Sinonasal Disease in the Elderly

12 Sinonasal Disease in the Elderly


David R. Edelstein


images Introduction


As the population in the United States ages, the number of patients with nasal and sinus disease and complaints will multiply. Between 2000 and 2030, the percentage of people over the age of 65 will increase from 12.4% of the population to 19.6%.1 This is a dramatic increase in the elderly, and physicians need to begin to think of this group differently, since it has its own unique problems and challenges. This increase will continue during our lifetimes given that the 65 to 85 age group is projected to increase by 135% between 2000 and 2050.2 In 1960, only 9% of the U.S. population was over the age of 65, whereas today 13% is.3 Otolaryngologists will be treating many of the elderly based on the high prevalence of rhinitis, hay fever, asthma, chronic sinusitis, and hearing loss in this age group.


Many physicians have a difficult time thinking about aging of the nose and sinuses. We have been trained to appreciate the growth of the midface in the fetus and the development of the nose and dentition in childhood and adolescence. There has been little formal education, however, on the senescence of the midface, the skin of the nose, and the internal structures. Most of the literature on sinonasal disease was based on adults between the ages of 25 and 45, with little attention given to the aging of these structures over the age of 65.4 Some of the problems, about which the elderly complain, are normal changes to the nose and respiratory tract. The fact that some of the nasal symptoms do not represent disease needs to be explained to the elderly patient, whose symptoms need to be treated depending on the level of patient anxiety and the severity of the problem. Many elderly patients are concerned that their symptoms, such as excessive rhinorrhea, represent the signs of worse problems and are happy to hear that their issues are a variation of normal and consequently require no therapy. Other patients need medications or sprays, but the side effects of the treatments need to be carefully reviewed so that new issues and complications do not arise. The nose and sinuses are often taken for granted until they become dysfunctional, but they present a coordinated respiratory and neurological organ that is affected by old age, other diseases of aging, and medications commonly taken by the elderly. The great advantage of electronic medical records is the ability to check that medications given for symptomatic relief do not interact with other essential drugs given to the elderly patient, such as cardiac medication and blood thinners. When there are interactions or questions, the elderly need to understand the treatment choices, and their primary care doctors should be involved in the decision-making process.

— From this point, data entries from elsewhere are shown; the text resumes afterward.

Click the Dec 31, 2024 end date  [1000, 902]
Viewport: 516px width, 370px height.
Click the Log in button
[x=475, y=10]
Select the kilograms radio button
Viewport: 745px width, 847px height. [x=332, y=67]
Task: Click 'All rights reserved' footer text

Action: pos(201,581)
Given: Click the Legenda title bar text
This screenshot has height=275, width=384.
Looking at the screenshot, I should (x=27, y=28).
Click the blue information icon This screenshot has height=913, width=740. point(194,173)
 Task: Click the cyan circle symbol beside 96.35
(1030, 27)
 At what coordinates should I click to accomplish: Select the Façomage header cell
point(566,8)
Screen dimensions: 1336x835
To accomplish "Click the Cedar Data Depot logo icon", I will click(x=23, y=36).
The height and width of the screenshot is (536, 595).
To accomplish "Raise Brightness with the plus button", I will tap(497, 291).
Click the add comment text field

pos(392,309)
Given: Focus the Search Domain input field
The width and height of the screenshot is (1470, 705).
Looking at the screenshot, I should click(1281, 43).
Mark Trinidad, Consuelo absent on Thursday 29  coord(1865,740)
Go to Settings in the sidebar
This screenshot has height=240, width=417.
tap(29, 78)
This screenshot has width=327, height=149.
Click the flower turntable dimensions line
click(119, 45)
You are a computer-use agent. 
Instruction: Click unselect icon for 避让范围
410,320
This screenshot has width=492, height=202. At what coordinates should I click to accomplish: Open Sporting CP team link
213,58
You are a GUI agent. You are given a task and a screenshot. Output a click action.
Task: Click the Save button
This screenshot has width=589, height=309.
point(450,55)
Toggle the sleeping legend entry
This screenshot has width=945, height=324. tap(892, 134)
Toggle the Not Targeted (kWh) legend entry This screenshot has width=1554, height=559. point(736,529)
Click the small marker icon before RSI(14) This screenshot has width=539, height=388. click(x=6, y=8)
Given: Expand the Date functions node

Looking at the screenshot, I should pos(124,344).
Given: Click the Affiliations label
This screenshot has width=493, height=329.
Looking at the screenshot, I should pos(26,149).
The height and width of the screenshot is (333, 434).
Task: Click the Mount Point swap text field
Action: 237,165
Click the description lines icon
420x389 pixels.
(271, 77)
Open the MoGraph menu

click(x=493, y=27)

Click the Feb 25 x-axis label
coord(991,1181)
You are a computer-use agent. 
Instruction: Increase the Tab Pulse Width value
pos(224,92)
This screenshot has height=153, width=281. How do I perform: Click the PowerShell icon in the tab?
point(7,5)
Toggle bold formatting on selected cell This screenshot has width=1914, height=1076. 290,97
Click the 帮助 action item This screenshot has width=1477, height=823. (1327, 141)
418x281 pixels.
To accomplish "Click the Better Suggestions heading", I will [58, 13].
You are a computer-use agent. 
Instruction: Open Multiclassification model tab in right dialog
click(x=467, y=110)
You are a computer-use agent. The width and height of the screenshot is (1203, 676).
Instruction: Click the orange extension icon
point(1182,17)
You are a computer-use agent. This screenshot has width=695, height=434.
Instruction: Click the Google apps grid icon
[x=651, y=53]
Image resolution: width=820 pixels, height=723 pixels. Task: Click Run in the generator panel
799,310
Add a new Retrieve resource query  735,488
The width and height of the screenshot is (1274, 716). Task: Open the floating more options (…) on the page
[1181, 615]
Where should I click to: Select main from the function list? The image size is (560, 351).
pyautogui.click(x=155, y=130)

Our biases regarding treating the elderly also extend to our surgical decision trees. As the average life span extends from 85 to 90, the 20 to 25 years over the age of 65 will present many opportunities to examine the nose and sinuses and to consider surgical options. If a quarter of the population will soon be over the age of 60, how can we ignore the surgical issues that may affect this group? The methodology for surgical treatment needs to be modified from that of the average adult and expanded to include the special preoperative and postoperative problems facing the elderly surgical patient. For example, preoperative medications need to be reviewed to avoid day of surgery diabetic crises or hypertensive episodes. Likewise, avoidance of complications needs to be included in the surgical planning and the postoperative care. How often we see patients postoperatively may vary based on their frailty, family support, and ability to treat their nose and use postop medications.


How we treat the elderly and their aging noses and sinuses will determine how well they live given that chronic sinusitis is one of the critical negative factors affecting quality of life.4 The care of the geriatric nose and sinuses is enhanced if the patient, the family, and the physician understand the differences between the normal and abnormal nose and sinuses. The goal of treatment is to help patients to understand their problems, recognize their options for therapy if they exist, appreciate any issues associated with the care options based on their age or infirmity, and make intelligent medical and surgical decisions. This chapter is about these challenges.


images Growth, Development, and Aging Anatomy


The nose is an essential organ of respiration during our entire lives. At birth, we are obligate nasal breathers and will die of asphyxiation if we have bilateral choanal atresia and blockage at birth. The nose is very dynamic and needs to function from the moment of birth, when it is suctioned of meconium, and will be exposed to many noxious stimuli before death. It is a vehicle through which over 12,000 L of air pass per day.5 Its purpose is not only to pass air, but also to warm, humidify, and clean the particles and bacteria in the air before it reaches the lungs. It serves to provide resistance or a type of positive end-expiratory pressure to keep the lungs expanded. It also provides a mechanism for olfaction. The sinuses lighten the face and hold the teeth, essential for proper nutrition. The midface serves as a buffer to protect the central nervous system and eyes from trauma.


The nose develops early in fetal development (between weeks 4 and 8) from the lateral nasal placodes. The simultaneous development of the facial bones and skull bring the nose into shape. Between weeks 11 and 12, the early ethmoidal infundibulum develops, and the lateral walls of the nose grow medially, giving room to the developing paranasal sinuses. By 15 to 16 weeks of fetal development, the three primordial turbinates will form. The nasal cartilages will eventually interlace, leading to the development of the nasal vestibule and valve. The lateral nasal wall is complete by 24 weeks. The rest of the midface follows in development, with significant interaction with the early upper alveolus and dental buds. Small changes in this early fetal development will not only change how the nose looks in childhood and adolescence, but also set the stage for the changes that occur in the geriatric nose and sinuses.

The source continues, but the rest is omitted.